* **Required work**: Using the listing, work out the number of lines where "agent" shows up, and answer with that number alone.

* **Information supplied**:
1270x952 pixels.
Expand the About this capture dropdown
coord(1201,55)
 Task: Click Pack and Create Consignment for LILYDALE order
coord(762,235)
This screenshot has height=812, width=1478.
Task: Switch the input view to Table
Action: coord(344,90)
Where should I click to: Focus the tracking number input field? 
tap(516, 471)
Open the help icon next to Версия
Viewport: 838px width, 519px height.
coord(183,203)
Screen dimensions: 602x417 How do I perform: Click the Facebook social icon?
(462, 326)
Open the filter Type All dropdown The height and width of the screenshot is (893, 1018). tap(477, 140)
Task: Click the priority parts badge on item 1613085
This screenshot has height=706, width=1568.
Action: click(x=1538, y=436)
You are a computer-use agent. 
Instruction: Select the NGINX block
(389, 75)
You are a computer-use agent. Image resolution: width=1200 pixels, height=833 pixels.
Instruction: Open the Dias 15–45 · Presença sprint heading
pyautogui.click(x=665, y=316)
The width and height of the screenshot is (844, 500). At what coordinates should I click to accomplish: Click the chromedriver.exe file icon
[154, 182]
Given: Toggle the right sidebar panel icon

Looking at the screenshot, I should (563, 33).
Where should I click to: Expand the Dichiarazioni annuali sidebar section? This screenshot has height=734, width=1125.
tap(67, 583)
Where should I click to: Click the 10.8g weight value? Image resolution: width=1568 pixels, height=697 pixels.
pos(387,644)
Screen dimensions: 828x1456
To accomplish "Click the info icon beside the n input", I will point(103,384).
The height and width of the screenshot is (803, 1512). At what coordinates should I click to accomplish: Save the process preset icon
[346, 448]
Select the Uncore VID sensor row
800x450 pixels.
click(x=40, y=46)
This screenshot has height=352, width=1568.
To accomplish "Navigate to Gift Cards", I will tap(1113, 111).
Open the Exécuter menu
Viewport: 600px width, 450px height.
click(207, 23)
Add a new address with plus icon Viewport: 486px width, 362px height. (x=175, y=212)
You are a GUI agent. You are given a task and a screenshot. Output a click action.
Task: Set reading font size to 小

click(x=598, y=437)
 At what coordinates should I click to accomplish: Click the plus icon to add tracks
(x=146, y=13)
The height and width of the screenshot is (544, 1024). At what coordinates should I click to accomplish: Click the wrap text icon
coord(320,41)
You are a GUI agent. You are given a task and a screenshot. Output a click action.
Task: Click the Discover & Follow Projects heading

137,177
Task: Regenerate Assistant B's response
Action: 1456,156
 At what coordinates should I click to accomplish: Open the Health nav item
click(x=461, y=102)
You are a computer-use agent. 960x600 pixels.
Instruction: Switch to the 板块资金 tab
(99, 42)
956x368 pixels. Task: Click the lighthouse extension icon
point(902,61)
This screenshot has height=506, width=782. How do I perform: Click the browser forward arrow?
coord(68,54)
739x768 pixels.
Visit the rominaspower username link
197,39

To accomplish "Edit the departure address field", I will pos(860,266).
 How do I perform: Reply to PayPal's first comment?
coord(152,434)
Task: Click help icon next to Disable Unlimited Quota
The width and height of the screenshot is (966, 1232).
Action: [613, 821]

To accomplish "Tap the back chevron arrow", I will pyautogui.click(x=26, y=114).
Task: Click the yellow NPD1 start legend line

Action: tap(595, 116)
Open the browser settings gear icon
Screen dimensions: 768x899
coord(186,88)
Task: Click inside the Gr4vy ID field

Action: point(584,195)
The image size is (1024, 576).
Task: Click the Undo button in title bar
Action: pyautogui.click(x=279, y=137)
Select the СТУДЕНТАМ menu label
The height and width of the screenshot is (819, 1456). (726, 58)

* **Solution below**: 5